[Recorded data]
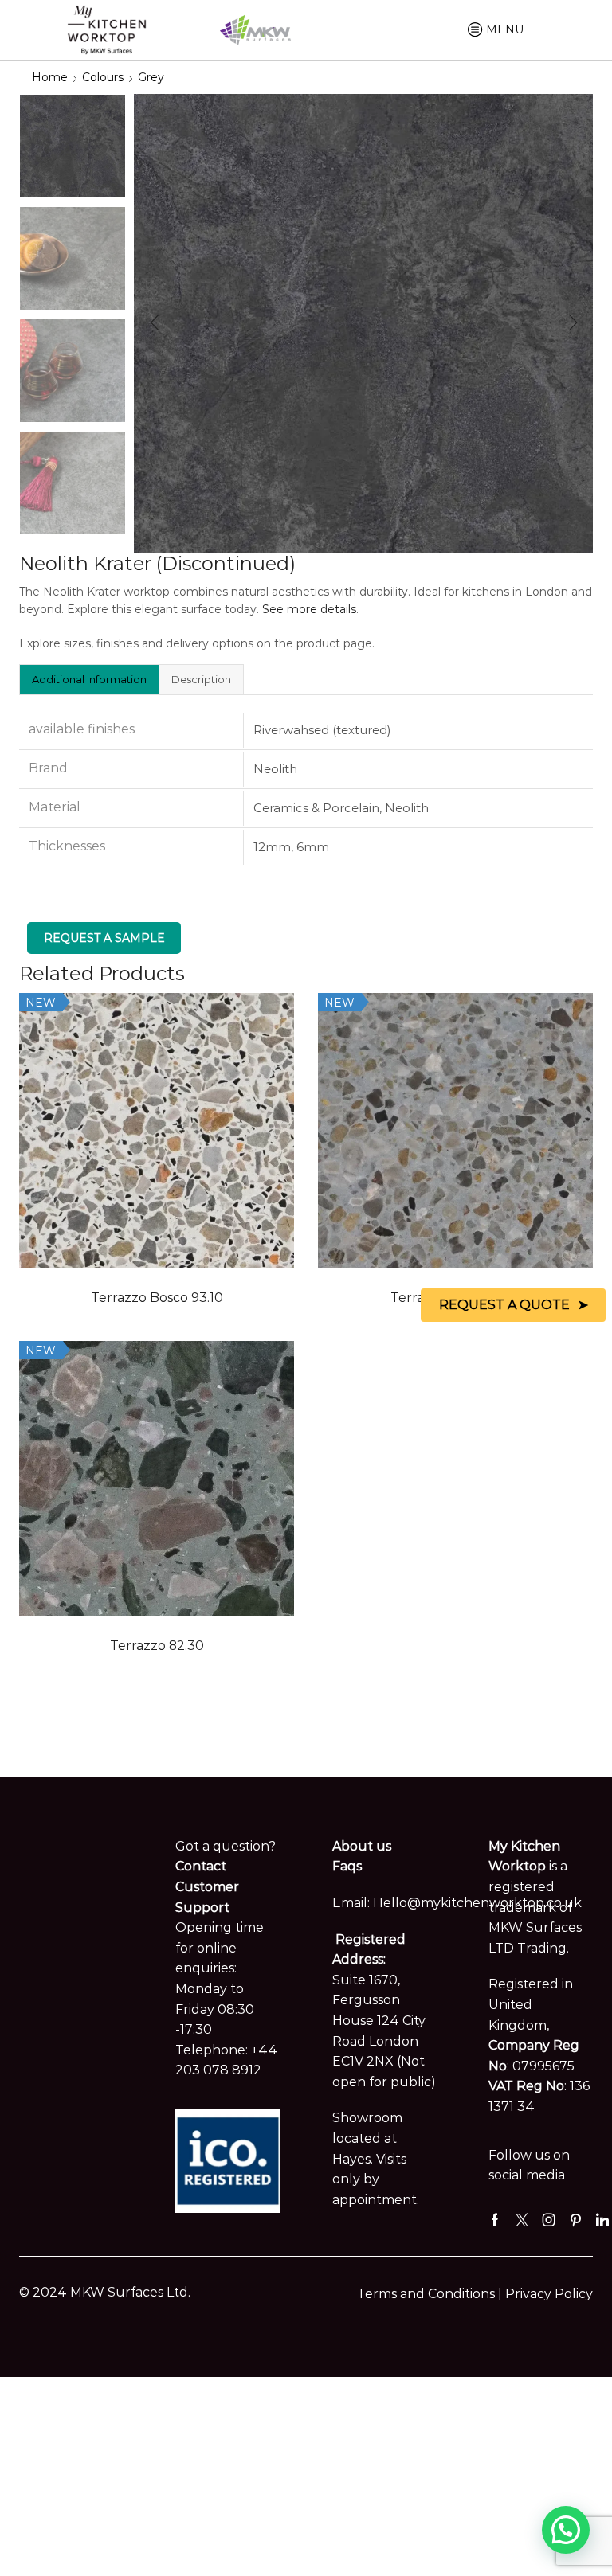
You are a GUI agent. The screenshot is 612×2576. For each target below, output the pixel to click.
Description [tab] (201, 679)
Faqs (347, 1866)
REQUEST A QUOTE (504, 1304)
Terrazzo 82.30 (157, 1645)
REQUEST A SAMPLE (104, 938)
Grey (151, 77)
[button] (154, 323)
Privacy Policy (549, 2293)
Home (50, 77)
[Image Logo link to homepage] (107, 28)
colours (103, 77)
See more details (309, 609)
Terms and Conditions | (431, 2293)
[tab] (89, 679)
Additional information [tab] (89, 679)
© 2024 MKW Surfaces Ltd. (104, 2292)
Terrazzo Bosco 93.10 (157, 1297)
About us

◆ Task to carry out ◆
Please output every entry exactly as written, apart from the pictures.

◆ Task response ◆
You are a GUI agent. The screenshot is 612×2576. For each target below, output the pixel to click.
Description [tab] (201, 679)
Faqs (347, 1866)
REQUEST A QUOTE (504, 1304)
Terrazzo 82.30 (157, 1645)
REQUEST A SAMPLE (104, 938)
Grey (151, 77)
[button] (154, 323)
Privacy Policy (549, 2293)
Home (50, 77)
[Image Logo link to homepage] (107, 28)
colours (103, 77)
See more details (309, 609)
Terms and Conditions | (431, 2293)
[tab] (89, 679)
Additional information [tab] (89, 679)
© 2024 MKW Surfaces Ltd. (104, 2292)
Terrazzo Bosco 93.10 (157, 1297)
About us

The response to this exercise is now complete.